#### TEXT PROVIDED

At this point, however, the movie had not yet plumbed the depths of Scorpio’s depravity. Now comes the brilliantly perverse sequence in which he pays another criminal—as it happens, a black man—to beat him up. His aim is to display these wounds, claim Harry inflicted them and charge him with police brutality. When his hired assailant does not bring sufficient fervor to his task Scorpio goads him on with racial epithets. This is, as Kael says, a “virtuoso” plot development, so far as one can determine without precedent in any form of crime fiction, its sheer boldness overcoming its whacked-out improbability. Called upon to answer this new charge, Harry is contemptuous:
“Anybody can see I didn’t do that to him.”
“How?”
“ ’Cause he looks too damn good.”
After that, it is on to the school-bus hijacking and the movie’s conclusion. It’s a good scary sequence—the terror of the children, Scorpio’s escalating frenzy, Harry’s grim pursuit and jump onto the bus, all superbly orchestrated by Siegel. Clint felt he had to do the jump himself, since the camera was so close on him he could not be persuasively doubled. It was Clint, too, who suggested the film’s final location—the rock quarry where the bus, out of its hysterical driver’s control by now, crashes through a chain-link fence to be halted, finally, by a huge gravel pile. He remembered the bleak site from childhood drives with his parents, when they would take the ferry from Oakland for outings in Marin County.
Scorpio, cornered, his back to the water of the quarry’s sump, confronting Harry and his .44 Magnum, grabs a boy who has been fishing here as a shield, but Harry is not to be denied. He fires, wounding Scorpio, the boy escaping during the exchange of shots. Now the situation duplicates the one earlier in the picture, a wounded criminal on the ground, his gun just out of reach, wondering whether the policeman looming over him has any rounds left in his gun. It was, Clint says, his idea to reprise his first-reel speech at this point, but, of course, in an entirely different tone—“double pissed” as opposed to “foxy.” This time, of course, his opponent goes for his gun. And this time Harry does have a bullet left—more than one in fact.
A full and gratifying circle having been described, Clint was hesitant to gild the sequence more. The script originally called for him to throw his badge away, which added a reprise (once again of Gary Cooper’s concluding gesture in High Noon) to a reprise, and long before they went on location Clint objected to the action. However angry he was at his superiors, Harry would not quit what he knows is the only possible job for him. Siegel thought he could, given his temper, given the way he had been hampered by authority, but he proposed a compromise: Harry would pull out his badge, study it, make as if to throw it, then put it back in his pocket. It was not quite so strong a closing shot, but it would do. Clint thought it struck just the right ambivalent note.
But on location, preparing to do this scene, Clint suddenly relented. He came to Siegel and offered to throw away his badge after all. He thought now that Siegel was right; it offered the decisive note the picture needed to strike at the end. At the practical level this change of heart nonplussed Siegel. If he had known Clint was going to discard his shield he would have had the prop man order a handful of backup badges for repeated takes. Having none, he ordered a cloth sunk under the water, to aid recovery if needed. But even with Clint throwing left-handed, Siegel got a perfect take on the first try.

########
#### RAW RECORDS

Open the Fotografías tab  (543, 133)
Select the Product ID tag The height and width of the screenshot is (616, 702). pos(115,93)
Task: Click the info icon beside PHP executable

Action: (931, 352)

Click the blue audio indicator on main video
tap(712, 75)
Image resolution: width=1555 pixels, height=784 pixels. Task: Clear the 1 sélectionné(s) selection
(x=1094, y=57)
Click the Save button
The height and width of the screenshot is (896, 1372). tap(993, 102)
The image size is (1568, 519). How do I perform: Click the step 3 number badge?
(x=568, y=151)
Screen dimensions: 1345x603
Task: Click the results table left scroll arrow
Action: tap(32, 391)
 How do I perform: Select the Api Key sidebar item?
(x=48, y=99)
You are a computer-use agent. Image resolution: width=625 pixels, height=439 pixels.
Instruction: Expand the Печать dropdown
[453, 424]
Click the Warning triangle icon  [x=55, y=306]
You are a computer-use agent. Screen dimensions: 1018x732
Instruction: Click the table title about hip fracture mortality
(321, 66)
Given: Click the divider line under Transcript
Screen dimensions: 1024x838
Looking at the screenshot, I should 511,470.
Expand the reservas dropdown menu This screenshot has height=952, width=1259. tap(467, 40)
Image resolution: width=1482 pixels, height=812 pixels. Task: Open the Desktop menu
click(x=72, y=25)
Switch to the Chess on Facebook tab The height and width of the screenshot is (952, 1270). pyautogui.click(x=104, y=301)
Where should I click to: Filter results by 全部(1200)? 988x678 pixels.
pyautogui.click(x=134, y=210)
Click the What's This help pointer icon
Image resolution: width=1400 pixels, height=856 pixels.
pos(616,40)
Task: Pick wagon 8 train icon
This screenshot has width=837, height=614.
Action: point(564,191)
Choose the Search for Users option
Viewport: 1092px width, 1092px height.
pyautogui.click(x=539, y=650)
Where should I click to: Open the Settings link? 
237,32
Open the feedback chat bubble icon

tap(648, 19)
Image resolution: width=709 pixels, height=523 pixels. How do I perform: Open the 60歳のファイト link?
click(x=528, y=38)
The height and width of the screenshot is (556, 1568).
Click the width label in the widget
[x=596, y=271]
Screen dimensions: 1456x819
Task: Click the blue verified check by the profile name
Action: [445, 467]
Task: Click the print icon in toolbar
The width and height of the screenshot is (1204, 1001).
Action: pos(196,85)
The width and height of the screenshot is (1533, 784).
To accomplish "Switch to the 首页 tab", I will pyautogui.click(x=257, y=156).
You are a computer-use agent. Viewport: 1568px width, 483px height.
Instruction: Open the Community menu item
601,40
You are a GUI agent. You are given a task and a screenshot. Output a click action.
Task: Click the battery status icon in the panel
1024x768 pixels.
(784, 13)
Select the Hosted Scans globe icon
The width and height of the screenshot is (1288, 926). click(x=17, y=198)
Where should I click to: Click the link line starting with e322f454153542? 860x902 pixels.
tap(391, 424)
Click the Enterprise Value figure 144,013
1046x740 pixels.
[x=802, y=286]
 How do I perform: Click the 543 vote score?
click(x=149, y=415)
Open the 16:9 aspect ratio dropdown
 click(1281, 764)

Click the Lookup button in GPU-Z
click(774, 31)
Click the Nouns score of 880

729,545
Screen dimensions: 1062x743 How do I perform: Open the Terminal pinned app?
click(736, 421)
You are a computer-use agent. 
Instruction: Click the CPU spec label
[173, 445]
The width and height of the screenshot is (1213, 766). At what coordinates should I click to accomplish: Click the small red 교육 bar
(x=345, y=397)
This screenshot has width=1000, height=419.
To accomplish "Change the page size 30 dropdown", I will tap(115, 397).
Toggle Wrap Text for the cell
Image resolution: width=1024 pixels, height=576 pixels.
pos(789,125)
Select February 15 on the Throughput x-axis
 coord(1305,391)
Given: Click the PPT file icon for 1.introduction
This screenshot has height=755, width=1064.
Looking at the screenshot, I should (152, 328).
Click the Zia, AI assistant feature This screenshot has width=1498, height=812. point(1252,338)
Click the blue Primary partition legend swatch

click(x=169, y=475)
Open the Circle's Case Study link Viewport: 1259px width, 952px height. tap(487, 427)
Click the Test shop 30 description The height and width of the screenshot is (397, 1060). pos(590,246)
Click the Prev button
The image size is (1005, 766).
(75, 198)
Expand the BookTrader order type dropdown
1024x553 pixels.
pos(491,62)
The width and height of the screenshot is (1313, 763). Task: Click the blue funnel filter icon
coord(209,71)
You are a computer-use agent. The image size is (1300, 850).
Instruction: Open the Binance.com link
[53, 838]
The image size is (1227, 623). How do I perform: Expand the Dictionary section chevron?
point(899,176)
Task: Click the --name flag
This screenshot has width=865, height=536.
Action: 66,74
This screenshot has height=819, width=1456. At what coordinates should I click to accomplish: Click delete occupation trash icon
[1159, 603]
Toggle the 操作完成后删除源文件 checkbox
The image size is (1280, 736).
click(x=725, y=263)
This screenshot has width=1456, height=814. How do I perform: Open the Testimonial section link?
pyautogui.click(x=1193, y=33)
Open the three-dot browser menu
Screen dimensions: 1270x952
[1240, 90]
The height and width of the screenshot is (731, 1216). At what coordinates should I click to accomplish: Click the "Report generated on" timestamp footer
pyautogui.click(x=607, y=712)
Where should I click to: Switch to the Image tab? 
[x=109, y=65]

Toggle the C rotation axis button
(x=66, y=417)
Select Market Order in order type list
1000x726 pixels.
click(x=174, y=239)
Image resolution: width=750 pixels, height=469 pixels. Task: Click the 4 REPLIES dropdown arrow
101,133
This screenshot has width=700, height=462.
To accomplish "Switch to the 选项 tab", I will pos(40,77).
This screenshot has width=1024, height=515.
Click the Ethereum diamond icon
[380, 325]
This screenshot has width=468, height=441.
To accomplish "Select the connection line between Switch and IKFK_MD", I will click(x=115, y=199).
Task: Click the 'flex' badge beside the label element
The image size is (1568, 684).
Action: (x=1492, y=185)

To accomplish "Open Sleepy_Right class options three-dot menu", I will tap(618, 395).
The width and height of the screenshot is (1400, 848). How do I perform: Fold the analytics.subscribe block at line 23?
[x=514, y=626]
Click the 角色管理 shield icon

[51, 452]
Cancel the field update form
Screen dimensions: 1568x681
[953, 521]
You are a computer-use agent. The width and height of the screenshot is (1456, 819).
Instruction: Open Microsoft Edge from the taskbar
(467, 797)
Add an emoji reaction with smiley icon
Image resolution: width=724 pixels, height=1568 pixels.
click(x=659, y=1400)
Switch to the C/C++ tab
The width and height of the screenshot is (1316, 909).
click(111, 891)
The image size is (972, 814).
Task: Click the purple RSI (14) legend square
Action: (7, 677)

########

**GIVEN TASK A**: In the film-history text, why did Clint perform the jump onto the bus himself?
**GIVEN TASK B**: Continue the film-history text about Harry and Scorpio from its final sentence.

**ANSWER A**: The camera was so close on him that he could not be persuasively doubled.

**ANSWER B**:
On July 23, 1971, not long after Dirty Harry wrapped, Judy Fayard’s piece ran in Life—as a cover story, no less, the first major American magazine to accord Clint this distinction. The cover line may have been snide (“The world’s favorite movie star is—no kidding—Clint Eastwood”) and its rationale may have been dubious—Fayard cited a poll of the Hollywood Foreign Press Association and his number-two standing in the latest Quigley poll of exhibitors (behind Paul Newman, but ahead of John Wayne and Steve McQueen)—but it was the act, not the facts, that was important. By risking that week’s all-important newsstand sales on his image, the fading but still-powerful magazine altered perceptions of him. Up to now, given the odd route he had followed to stardom, the media had treated him as a curiosity, very possibly a short-lived one. Life, in contrast, was suggesting that an authentic force, perhaps even a new sociocultural icon with whom everyone was now obliged to reckon seriously, had been born.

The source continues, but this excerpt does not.